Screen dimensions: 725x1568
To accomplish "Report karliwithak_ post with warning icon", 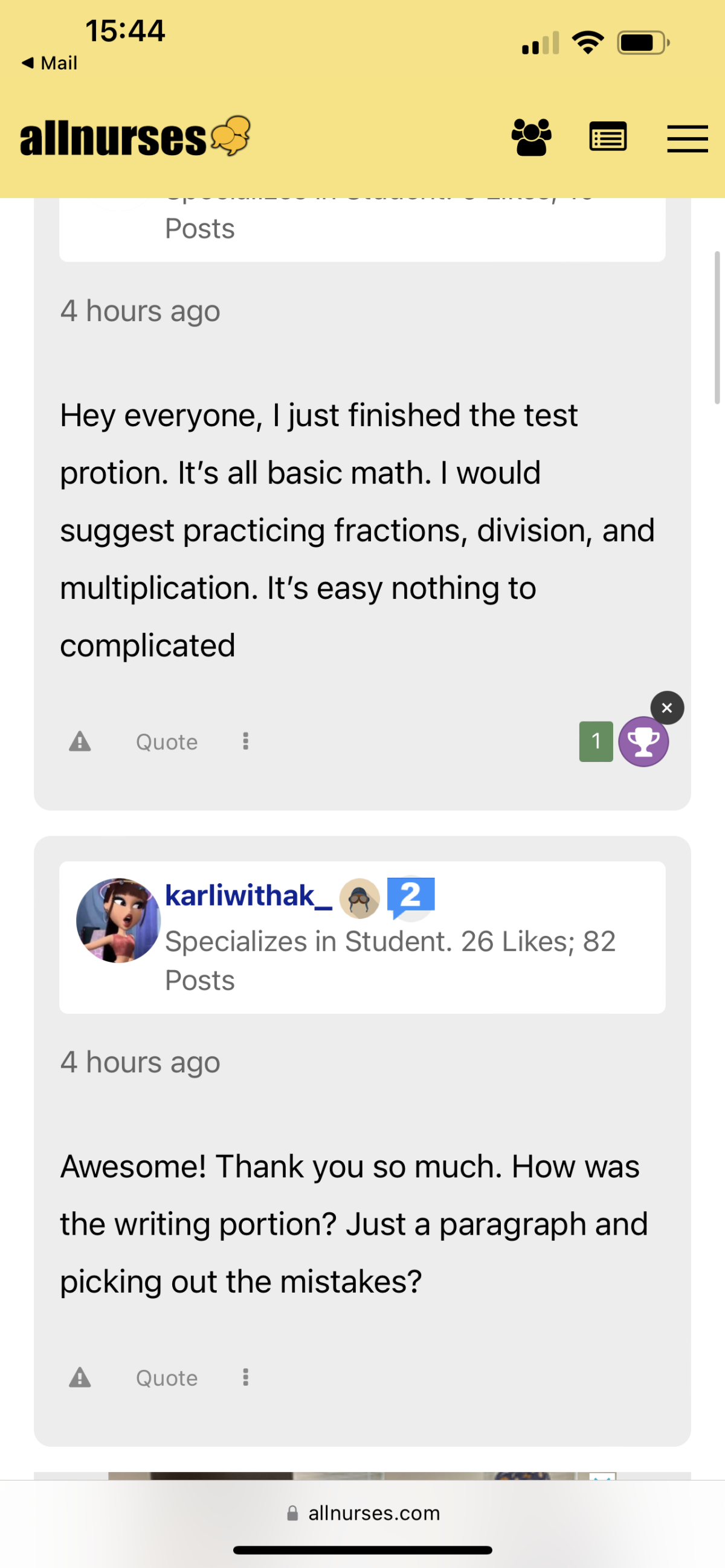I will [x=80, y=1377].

==

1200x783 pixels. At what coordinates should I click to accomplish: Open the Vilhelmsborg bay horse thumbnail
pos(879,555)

* * *

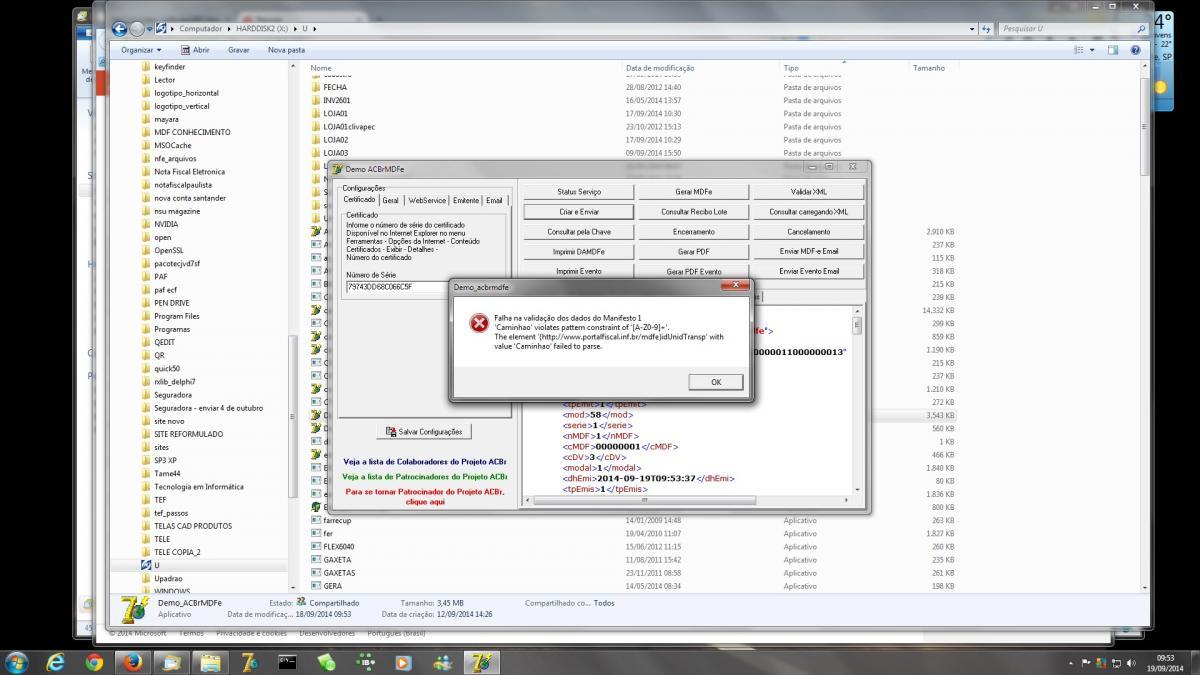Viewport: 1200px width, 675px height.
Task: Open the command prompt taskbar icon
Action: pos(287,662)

- _WHAT YOU WILL DO_: Tally the lines above that contain the string "Open", with case taken into account, and give only the resulting number.

- _CORRECT OUTPUT_: 2